Per Fauchald*, Arnaud Tarroux, Françoise Amélineau, Vegard Sandøy Bråthen, Sébastien Descamps, Morten Ekker, Halfdan Helgi Helgason, Malin Kjellstadli Johansen, Benjamin Merkel, Børge Moe, Jens Åström, Tycho Anker-Nilssen, Oskar Bjørnstad, Olivier Chastel, Signe Christensen-Dalsgaard, Jóhannis Danielsen, Francis Daunt, Nina Dehnhard, Kjell Einar Erikstad, Alexey Ezhov, Maria Gavrilo, Gunnar Thor Hallgrimsson, Erpur Snær Hansen, Mike Harris, Morten Helberg, Jón Einar Jónsson, Yann Kolbeinsson, Yuri Krasnov, Magdalene Langset, Svein-Håkon Lorentsen, Erlend Lorentzen, Mark Newell, Bergur Olsen, Tone Kristin Reiertsen, Geir Helge Systad, Paul Thompson, Thorkell Lindberg Thórarinsson, Sarah Wanless, Katarzyna Wojczulanis-Jakubas, Hallvard Strøm

*Corresponding author:

ABSTRACT: Abstract: Tracking data of marine predators are increasingly used in marine spatial management. We developed a spatial dataset with estimates of the monthly distribution of six pelagic seabird species breeding in the Northeast Atlantic. The dataset is based on year-round global location sensor (GLS) tracking data of 2356 adult seabirds from 2006-2019 from a network of seabird colonies, data describing the physical environment, and data on seabird population sizes. Tracking and environmental data were combined in monthly species distribution models (SDMs). Cross-validations were used to assess the transferability of models between years and breeding locations. The analyses showed that birds from colonies close to each other (<500 km apart) used the same nonbreeding habitats, while birds from distant colonies (>1000 km) used colony-specific, and in many cases, non-overlapping habitats. Based on these results, the SDM from the nearest model colony was used to predict the distribution of all seabird colonies lying within a species-specific cut-off distance (400-500 km).
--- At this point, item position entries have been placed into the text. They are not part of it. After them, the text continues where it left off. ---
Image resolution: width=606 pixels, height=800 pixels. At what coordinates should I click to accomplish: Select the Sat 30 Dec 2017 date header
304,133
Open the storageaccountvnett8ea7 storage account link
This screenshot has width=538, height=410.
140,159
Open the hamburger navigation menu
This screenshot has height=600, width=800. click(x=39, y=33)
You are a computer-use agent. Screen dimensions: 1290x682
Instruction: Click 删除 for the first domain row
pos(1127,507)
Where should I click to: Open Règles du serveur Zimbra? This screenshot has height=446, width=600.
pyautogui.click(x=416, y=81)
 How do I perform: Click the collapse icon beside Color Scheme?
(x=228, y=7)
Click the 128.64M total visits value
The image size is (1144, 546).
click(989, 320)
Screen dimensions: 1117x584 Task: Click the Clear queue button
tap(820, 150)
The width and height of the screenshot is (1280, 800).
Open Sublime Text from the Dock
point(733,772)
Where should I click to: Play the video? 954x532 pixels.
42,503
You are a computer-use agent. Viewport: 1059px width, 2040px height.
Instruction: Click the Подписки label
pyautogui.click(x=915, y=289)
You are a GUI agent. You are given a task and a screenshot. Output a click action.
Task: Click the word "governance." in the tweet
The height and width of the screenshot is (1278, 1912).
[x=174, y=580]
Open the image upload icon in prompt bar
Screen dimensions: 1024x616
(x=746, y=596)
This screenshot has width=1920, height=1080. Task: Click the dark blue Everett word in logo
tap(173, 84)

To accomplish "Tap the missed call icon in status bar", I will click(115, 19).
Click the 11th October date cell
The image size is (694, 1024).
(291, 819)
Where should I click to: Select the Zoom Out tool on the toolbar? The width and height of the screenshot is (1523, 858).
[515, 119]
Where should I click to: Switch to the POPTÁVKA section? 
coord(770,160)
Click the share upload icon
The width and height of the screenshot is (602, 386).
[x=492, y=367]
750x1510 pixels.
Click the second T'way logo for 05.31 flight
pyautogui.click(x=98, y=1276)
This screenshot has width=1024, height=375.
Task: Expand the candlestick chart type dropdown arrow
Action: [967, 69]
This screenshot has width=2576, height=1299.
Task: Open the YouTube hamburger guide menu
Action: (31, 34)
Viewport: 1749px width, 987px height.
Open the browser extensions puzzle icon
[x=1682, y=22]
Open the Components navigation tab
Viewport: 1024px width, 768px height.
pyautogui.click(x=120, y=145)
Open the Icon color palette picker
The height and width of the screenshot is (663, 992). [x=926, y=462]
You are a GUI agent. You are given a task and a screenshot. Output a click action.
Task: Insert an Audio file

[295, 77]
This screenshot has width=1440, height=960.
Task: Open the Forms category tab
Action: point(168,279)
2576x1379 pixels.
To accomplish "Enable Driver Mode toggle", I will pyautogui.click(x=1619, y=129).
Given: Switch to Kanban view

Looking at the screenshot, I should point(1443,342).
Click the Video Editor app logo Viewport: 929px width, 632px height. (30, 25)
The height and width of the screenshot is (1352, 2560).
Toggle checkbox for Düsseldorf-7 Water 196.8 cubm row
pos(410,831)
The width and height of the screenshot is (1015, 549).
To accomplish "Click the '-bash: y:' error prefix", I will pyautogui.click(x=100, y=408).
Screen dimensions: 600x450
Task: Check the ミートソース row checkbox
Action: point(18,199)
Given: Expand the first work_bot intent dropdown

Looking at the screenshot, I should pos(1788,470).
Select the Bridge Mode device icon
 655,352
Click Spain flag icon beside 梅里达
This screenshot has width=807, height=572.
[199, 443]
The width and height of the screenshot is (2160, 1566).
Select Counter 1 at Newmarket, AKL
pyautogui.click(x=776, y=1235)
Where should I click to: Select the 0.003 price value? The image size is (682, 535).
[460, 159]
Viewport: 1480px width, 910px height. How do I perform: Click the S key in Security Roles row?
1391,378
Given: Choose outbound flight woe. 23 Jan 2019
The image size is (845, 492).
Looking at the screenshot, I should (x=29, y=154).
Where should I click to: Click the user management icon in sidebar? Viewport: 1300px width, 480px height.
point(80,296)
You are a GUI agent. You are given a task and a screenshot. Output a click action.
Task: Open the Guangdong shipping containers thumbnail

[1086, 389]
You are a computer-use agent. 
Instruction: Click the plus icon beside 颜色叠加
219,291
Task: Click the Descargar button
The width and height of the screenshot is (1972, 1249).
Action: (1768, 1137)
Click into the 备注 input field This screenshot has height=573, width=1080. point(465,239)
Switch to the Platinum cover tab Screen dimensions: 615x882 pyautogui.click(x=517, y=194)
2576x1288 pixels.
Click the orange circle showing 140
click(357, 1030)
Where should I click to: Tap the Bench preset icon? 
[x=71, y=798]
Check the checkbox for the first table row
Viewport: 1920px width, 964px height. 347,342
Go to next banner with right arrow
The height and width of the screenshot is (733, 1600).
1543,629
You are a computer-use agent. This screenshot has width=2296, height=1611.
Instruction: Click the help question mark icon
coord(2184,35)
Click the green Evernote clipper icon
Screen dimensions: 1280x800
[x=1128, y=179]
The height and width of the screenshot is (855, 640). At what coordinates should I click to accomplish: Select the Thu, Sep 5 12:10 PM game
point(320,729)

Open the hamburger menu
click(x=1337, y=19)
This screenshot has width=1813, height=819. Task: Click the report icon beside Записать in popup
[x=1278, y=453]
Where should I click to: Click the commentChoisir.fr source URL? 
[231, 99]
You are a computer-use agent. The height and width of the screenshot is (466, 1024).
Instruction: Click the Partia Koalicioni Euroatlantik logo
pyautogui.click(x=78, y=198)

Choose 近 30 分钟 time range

The uncertainties in predictions were estimated by cluster bootstrap sampling. The resulting dataset consists of 4692 map layers, each layer predicting the densities of birds from a given species, colony and month across the North Atlantic. The dataset represents the annual distribution of 23.5 million adult pelagic seabirds, or 87% of the Northeast Atlantic breeding population of the study species. We show how the dataset can be used in population and spatial management applications, including the detection of population-specific nonbreeding habitats and identifying populations influenced by marine protected areas.